- The Washington Times - Thursday, June 9, 2005

Metro’s Budget Committee yesterday approved the largest spending package in the transit agency’s history, but the $1.5 billion measure likely will face a tough debate next week when it goes to the full board.

Representatives for Montgomery and Prince George’s counties voted against the budget, surprising their committee colleagues from other jurisdictions.

“Maryland views the subsidies in this budget as unsustainable,” Montgomery County’s Robert J. Smith said after the vote. “This has got to be corrected.”

It’s “not unlikely, it’s impossible” that local governments can continue footing subsidy increases in the future, Mr. Smith said.

Metro’s operating budget includes an 8 percent increase in funds paid by local governments, bringing the total for the next fiscal year to $434 million.

The subsidy increase means that Metro can avoid increasing fares to cover rising costs.

Metro officials say expenses in the $1 billion operating budget rose because of service expansion and inflationary growth in health care, payroll, pension and fuel costs.

The total budget includes $537 million in capital improvements for things such as new infrastructure and maintenance.

Several committee members said they were concerned that the Maryland delegates’ “no” vote meant they would veto the budget at next week’s full board meeting.

Mr. Smith said he wants assurances that revenue forecasts are accurate and that Metro will cap its operating reserve at 1 percent of costs.

Rising fuel prices have eaten away at the reserve, and transit officials asked the board to consider increasing it to 2 percent.

Metro says the new budget includes funds for 62 new rail cars and new parking garages at the West Falls Church, New Carrollton and College Park stations.

The transit agency also will hire dozens of new employees to improve track inspections, station lighting and customer service. There are also plans for installing 300 explosion-resistant trash cans in the system.

Metro’s growing budget comes as ridership reached a record high in April.

Officials told the Budget Committee yesterday that average weekday ridership that month was more than 717,000 trips — the highest ever.
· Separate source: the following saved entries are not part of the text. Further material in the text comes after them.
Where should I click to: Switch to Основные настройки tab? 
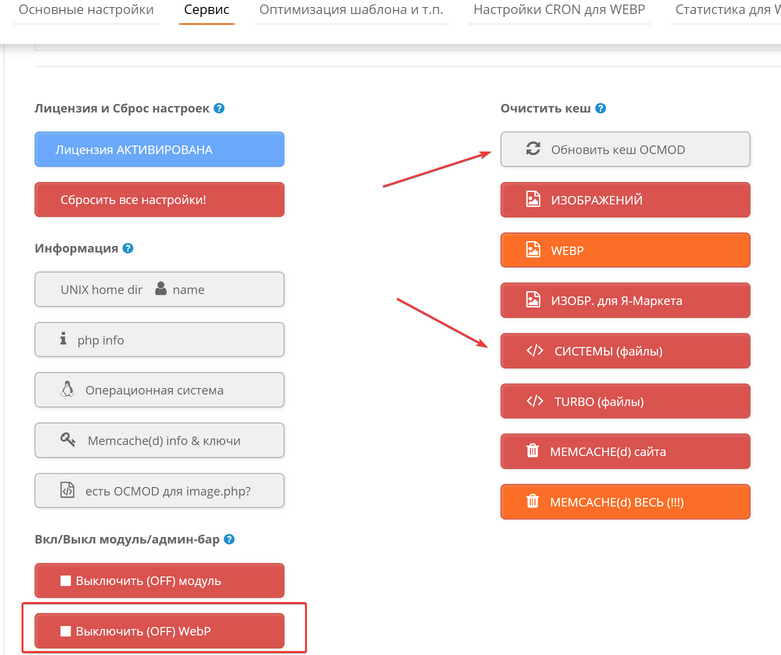click(x=86, y=9)
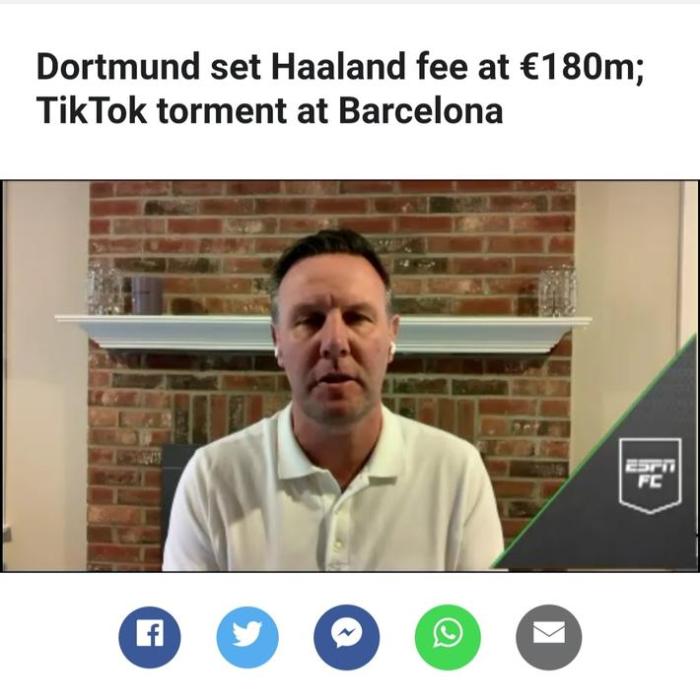Click the dark blue Facebook share circle
Image resolution: width=700 pixels, height=700 pixels.
pos(150,637)
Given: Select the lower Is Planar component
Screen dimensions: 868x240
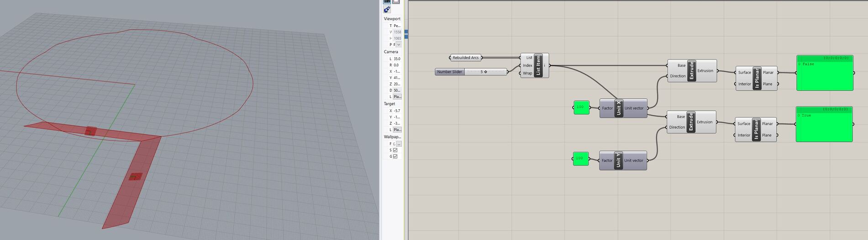Looking at the screenshot, I should pos(756,130).
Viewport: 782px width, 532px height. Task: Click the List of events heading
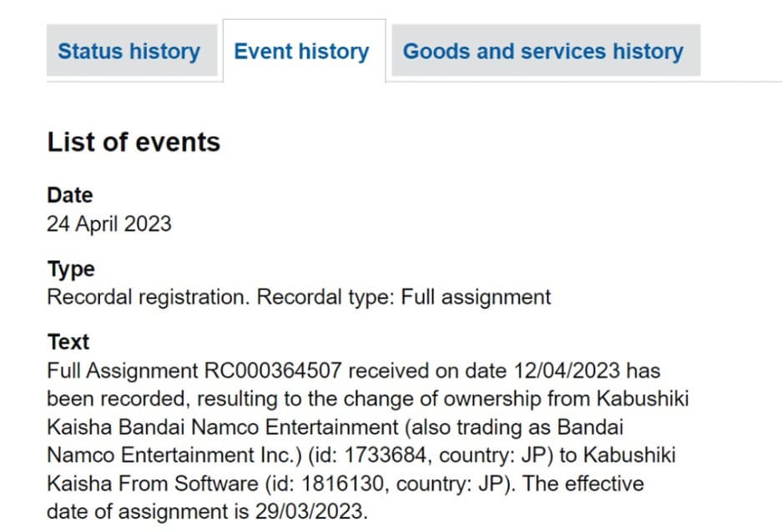134,143
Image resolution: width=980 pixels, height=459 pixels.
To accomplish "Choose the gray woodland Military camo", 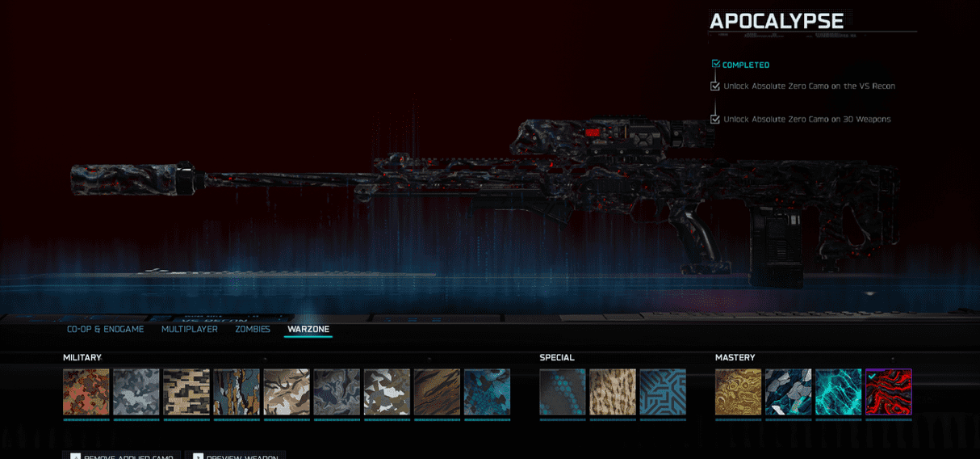I will coord(136,392).
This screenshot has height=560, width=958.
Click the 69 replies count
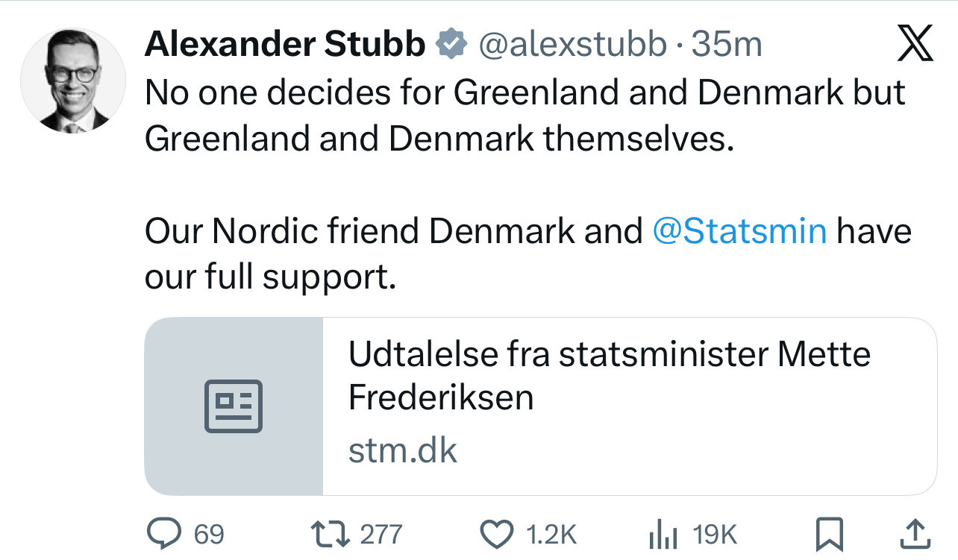click(x=209, y=534)
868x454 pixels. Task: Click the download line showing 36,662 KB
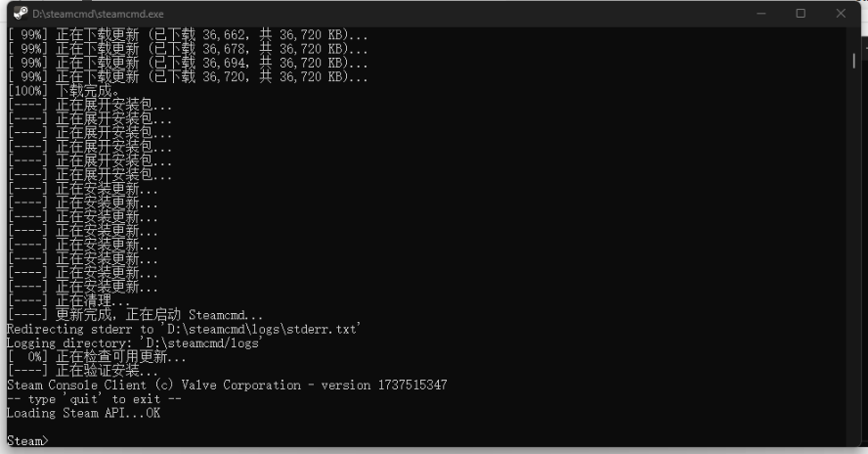pos(189,35)
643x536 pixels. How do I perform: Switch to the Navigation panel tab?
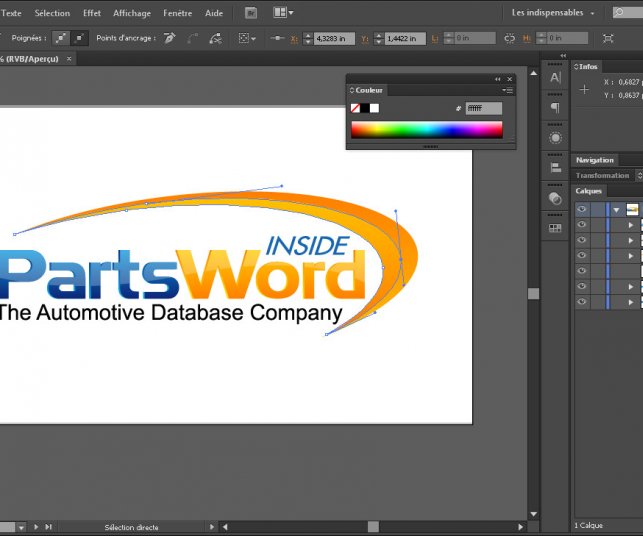pos(595,160)
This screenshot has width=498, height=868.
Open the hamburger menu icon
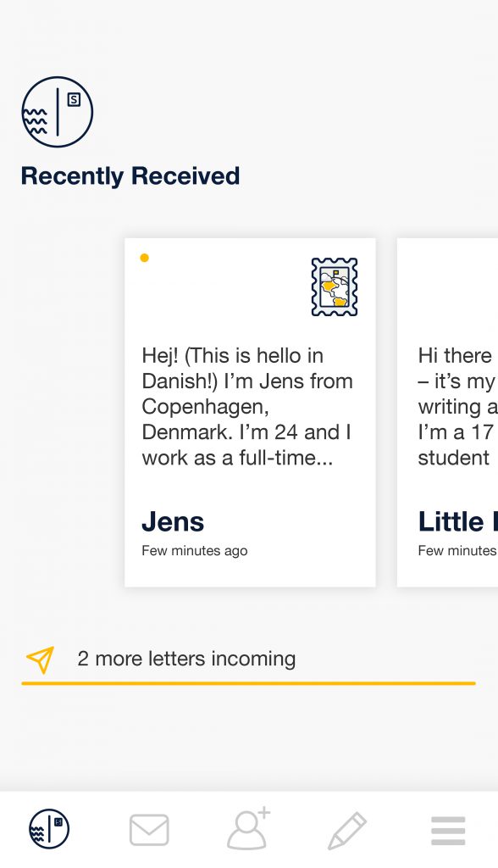[448, 831]
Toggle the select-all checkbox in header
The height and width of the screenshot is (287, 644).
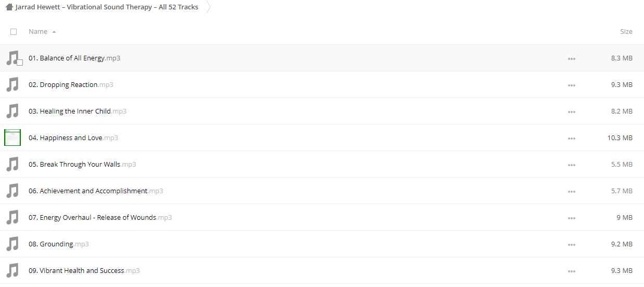14,32
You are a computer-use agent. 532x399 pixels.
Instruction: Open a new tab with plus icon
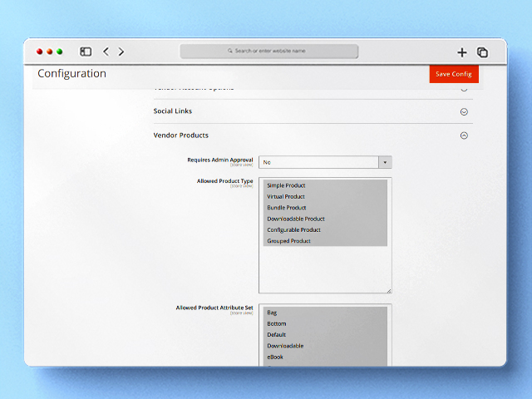coord(462,52)
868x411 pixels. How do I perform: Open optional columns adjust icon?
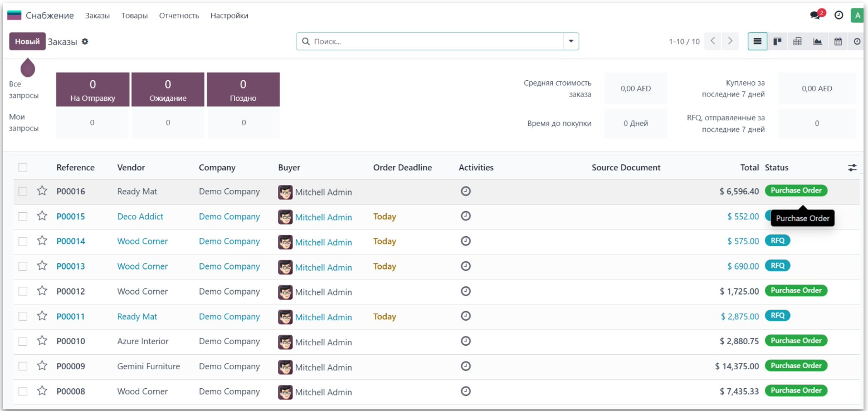(x=852, y=168)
They attributed the numbers to a good cherry blossom season, continued growth in rush-hour trips and fans going to Washington Nationals games at RFK Stadium.

Also yesterday, the committee approved a plan to charge $25 to non-subway riders who park at Largo Town Center and Morgan Boulevard — the stations closest to FedEx Field — on Washington Redskins game days.

SmarTrip cards that show a train ride within two hours would have no fee deducted on weekends, or just the normal $3.50 charge on weekdays.